André Laignel, Premier Vice-Président délégué de l’AMF, Président du Comité des Finances Locales (CFL), membre du bureau de l’APVF et maire d’Issoudun, revient cette semaine dans la newsletter des Petites Villes sur la présentation du Projet de Loi de Finances (PLF) pour l’année 2024.
1. Quelle est votre réaction à la suite de la présentation du PLF 2024 pour la partie collectivités territoriales ?
Avec la présentation du PLF 2024, le supplice du garrot continue. La baisse des moyens et une recentralisation rampante actent un recul des libertés des collectivités territoriales. Car, la pire des tutelles, c’est la tutelle financière. Au global, sur les recettes prélevées sur l’Etat, la baisse est de plus de 700 millions d’euros. A euros constants, ce sont 2,2 milliards d’euros de ressources qui sont retirés aux collectivités.
S’agissant du “pseudo-redressement” des comptes publics des collectivités territoriales, il faut rappeler que les collectivités locales ne représentent que 8% de la dette. Par ailleurs, elles participent déjà à la réduction des déficits : depuis 2010 et l’abandon de l’indexation de la DGF, ce sont en 62 milliards d’euros qui ont été retirés. Et l’année dernière, elles ont dégagé un excédent de 4,8 milliards d’euros en 2022. Mais ces excédents sont, pour certains, le signe que nous irions trop bien.

####

**Tâche demandée A**
Recopiez le passage de l'entretien sur le PLF 2024 allant de « André Laignel, Premier » à « collectivités territoriales ? », en substituant « projet de budget » à « PLF ».
**Tâche demandée B**
Relevez tous les montants en euros cités dans l'entretien sur le PLF 2024.
Les lignes qui suivent n'ont aucun rapport avec l'entretien sur le PLF 2024.

(Extrait du jeu de données)

####

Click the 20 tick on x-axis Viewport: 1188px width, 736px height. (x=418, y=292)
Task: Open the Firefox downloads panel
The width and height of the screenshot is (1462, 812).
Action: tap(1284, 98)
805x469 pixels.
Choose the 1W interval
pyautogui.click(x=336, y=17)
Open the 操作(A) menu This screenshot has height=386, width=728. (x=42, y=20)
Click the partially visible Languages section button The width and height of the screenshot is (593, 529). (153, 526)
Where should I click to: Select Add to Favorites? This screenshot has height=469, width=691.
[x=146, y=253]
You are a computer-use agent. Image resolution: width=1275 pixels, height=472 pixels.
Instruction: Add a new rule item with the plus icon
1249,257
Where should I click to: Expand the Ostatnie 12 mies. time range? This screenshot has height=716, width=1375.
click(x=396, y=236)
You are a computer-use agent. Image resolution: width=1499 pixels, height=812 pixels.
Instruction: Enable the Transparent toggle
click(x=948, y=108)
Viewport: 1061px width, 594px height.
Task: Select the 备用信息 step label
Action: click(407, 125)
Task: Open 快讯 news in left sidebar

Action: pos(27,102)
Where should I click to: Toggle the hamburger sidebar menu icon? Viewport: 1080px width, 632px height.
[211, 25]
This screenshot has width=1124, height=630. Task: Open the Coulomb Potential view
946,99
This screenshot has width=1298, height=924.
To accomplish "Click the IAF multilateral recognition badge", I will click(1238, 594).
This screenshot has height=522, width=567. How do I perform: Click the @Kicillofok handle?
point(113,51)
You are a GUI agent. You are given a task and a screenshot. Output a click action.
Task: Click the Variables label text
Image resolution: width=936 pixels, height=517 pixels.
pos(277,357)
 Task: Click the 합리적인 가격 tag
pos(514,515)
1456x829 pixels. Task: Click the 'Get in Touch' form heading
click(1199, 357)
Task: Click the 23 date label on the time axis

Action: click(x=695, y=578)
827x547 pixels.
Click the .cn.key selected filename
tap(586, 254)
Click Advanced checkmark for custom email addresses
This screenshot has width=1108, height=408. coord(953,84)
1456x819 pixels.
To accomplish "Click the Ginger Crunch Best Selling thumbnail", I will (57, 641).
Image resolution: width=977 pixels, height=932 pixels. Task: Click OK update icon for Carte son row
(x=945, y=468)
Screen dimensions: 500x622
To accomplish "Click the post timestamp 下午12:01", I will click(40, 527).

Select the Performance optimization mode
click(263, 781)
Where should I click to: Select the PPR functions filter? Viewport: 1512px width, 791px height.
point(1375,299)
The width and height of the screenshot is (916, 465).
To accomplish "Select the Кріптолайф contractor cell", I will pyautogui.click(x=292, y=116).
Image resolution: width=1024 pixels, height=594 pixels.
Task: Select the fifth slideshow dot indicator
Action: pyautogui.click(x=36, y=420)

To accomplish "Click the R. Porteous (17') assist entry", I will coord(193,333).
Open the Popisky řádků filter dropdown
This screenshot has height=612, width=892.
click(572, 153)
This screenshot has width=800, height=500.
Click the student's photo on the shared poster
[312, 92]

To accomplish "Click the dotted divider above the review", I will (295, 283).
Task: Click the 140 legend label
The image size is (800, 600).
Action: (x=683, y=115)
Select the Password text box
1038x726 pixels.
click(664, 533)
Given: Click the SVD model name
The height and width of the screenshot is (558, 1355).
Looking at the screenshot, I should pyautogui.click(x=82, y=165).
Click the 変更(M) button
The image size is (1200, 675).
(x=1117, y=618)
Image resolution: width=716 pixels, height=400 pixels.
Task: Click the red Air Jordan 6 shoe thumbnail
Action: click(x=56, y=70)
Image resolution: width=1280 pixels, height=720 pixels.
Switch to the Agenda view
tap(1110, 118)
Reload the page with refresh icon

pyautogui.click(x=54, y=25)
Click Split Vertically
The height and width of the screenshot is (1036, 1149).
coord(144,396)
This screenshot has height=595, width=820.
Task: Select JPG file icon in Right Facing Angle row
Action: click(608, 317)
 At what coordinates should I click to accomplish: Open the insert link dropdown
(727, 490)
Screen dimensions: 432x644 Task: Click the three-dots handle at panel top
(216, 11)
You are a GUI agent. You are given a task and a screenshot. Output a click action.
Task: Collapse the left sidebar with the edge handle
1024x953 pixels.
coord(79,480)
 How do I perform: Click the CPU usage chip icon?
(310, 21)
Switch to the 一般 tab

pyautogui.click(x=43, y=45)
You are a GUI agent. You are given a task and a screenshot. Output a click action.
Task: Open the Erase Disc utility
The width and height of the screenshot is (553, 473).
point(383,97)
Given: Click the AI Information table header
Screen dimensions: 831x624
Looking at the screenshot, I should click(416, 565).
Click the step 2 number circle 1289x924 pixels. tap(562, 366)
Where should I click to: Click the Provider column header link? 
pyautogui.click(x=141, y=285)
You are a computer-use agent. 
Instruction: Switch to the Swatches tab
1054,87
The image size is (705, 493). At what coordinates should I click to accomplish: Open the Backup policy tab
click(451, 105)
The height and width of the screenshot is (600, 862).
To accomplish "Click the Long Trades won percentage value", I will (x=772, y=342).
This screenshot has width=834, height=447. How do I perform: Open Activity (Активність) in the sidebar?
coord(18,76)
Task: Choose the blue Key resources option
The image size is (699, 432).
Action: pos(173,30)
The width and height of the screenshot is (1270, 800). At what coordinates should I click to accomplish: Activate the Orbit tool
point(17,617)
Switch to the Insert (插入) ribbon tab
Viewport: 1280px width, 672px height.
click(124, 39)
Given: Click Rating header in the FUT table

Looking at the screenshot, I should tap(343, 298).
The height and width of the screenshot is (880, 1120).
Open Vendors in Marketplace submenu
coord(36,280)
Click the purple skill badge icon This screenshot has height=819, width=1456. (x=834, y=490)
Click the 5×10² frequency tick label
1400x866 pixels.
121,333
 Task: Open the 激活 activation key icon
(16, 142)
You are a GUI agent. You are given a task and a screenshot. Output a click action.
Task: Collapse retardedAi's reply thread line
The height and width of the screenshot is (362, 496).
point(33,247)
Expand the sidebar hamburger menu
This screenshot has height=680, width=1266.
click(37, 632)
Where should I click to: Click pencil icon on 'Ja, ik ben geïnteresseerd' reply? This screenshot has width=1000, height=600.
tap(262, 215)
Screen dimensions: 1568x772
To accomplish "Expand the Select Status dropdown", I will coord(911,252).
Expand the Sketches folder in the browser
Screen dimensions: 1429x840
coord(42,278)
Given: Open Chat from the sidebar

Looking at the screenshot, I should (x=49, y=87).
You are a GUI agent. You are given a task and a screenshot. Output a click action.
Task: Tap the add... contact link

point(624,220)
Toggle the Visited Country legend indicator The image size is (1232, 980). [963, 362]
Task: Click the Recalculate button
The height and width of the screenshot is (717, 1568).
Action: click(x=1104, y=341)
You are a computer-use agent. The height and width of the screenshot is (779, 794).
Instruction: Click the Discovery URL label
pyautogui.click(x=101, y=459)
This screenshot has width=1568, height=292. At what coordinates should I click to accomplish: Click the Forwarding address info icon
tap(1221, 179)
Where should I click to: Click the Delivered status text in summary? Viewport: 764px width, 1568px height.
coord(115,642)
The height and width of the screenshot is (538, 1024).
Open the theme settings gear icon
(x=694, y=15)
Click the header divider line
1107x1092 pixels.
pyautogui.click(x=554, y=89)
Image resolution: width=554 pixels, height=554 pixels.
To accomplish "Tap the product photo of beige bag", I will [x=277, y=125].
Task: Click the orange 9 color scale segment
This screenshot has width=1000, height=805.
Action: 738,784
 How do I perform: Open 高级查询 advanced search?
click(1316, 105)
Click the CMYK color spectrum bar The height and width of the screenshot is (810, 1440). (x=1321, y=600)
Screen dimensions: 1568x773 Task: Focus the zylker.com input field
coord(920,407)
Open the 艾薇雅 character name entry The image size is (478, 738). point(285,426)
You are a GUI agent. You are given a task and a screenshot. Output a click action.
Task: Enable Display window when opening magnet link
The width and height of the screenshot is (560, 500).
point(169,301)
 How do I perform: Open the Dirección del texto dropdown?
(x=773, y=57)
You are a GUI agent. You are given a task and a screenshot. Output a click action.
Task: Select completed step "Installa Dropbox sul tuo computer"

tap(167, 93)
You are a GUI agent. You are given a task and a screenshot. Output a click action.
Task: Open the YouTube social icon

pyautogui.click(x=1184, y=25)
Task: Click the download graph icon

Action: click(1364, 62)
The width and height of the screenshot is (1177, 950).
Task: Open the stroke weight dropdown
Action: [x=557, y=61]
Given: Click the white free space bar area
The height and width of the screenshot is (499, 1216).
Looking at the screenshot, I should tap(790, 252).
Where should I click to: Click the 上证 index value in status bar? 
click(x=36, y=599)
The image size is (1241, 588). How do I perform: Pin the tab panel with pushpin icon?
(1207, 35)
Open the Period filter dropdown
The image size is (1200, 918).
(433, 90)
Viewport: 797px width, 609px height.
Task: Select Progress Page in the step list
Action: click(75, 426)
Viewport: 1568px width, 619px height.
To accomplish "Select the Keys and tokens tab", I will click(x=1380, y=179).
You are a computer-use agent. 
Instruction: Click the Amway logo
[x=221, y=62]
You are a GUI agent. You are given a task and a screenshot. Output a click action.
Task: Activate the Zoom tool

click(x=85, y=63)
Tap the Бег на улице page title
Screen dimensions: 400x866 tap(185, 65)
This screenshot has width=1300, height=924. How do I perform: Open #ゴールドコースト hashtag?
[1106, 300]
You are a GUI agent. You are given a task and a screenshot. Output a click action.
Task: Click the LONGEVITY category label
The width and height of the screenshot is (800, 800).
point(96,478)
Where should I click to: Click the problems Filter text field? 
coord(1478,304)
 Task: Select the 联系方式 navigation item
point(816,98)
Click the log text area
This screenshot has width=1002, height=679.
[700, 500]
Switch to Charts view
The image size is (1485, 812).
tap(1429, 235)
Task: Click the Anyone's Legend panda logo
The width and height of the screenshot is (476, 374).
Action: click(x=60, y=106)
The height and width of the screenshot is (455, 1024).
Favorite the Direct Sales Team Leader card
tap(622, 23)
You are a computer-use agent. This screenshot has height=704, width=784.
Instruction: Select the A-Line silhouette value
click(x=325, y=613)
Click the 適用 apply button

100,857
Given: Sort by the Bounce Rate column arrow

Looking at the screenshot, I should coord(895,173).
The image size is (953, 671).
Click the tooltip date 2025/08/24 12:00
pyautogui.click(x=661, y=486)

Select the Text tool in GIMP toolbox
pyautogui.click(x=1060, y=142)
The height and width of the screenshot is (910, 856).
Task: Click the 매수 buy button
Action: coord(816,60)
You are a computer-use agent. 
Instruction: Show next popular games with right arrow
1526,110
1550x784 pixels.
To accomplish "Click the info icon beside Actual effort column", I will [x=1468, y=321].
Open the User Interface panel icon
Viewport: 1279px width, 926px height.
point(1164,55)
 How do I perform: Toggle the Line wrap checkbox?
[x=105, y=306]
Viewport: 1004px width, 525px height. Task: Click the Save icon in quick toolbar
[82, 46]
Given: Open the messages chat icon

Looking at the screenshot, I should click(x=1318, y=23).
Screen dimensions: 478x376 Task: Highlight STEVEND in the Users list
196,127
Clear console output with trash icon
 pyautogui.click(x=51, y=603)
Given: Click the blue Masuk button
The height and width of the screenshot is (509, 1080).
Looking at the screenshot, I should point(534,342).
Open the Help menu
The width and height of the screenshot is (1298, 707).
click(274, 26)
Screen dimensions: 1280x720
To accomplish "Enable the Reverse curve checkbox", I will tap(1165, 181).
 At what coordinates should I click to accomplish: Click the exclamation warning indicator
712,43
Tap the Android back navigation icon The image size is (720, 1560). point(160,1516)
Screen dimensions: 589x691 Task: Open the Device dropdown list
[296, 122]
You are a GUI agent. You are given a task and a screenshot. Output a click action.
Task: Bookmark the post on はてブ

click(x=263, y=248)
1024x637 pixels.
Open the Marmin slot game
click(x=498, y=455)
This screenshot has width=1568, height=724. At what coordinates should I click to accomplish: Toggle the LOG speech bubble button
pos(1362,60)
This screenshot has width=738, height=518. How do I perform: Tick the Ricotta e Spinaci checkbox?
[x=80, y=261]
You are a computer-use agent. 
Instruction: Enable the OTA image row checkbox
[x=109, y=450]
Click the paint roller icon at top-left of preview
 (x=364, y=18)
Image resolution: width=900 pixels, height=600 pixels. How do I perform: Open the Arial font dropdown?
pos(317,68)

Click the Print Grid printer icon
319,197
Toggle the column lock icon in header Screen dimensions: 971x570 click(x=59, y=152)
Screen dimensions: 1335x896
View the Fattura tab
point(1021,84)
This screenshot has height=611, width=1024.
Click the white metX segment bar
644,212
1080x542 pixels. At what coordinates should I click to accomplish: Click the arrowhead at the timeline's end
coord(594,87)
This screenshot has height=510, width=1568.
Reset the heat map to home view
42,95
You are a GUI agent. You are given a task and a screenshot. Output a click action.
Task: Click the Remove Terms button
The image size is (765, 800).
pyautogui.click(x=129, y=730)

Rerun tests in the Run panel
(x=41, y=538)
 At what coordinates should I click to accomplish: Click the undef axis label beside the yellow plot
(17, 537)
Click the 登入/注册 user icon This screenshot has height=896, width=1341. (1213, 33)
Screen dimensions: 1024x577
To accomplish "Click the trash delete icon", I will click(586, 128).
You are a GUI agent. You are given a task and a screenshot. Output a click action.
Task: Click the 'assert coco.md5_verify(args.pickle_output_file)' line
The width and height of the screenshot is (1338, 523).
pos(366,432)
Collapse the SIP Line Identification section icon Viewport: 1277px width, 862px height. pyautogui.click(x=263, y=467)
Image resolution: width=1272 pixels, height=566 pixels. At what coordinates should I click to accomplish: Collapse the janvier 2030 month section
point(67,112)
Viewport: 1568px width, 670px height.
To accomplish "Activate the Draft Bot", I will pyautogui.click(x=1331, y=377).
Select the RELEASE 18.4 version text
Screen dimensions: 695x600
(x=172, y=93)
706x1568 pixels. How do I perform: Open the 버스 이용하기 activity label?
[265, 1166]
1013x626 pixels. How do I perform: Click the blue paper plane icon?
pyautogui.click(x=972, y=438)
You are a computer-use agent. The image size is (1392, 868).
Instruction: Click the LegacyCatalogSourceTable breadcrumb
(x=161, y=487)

####

**Solution rédigée A**
André Laignel, Premier Vice-Président délégué de l’AMF, Président du Comité des Finances Locales (CFL), membre du bureau de l’APVF et maire d’Issoudun, revient cette semaine dans la newsletter des Petites Villes sur la présentation du Projet de Loi de Finances (projet de budget) pour l’année 2024.
1. Quelle est votre réaction à la suite de la présentation du projet de budget 2024 pour la partie collectivités territoriales ?

**Solution rédigée B**
- plus de 700 millions d'euros
- 2,2 milliards d'euros
- 62 milliards d'euros
- 4,8 milliards d'euros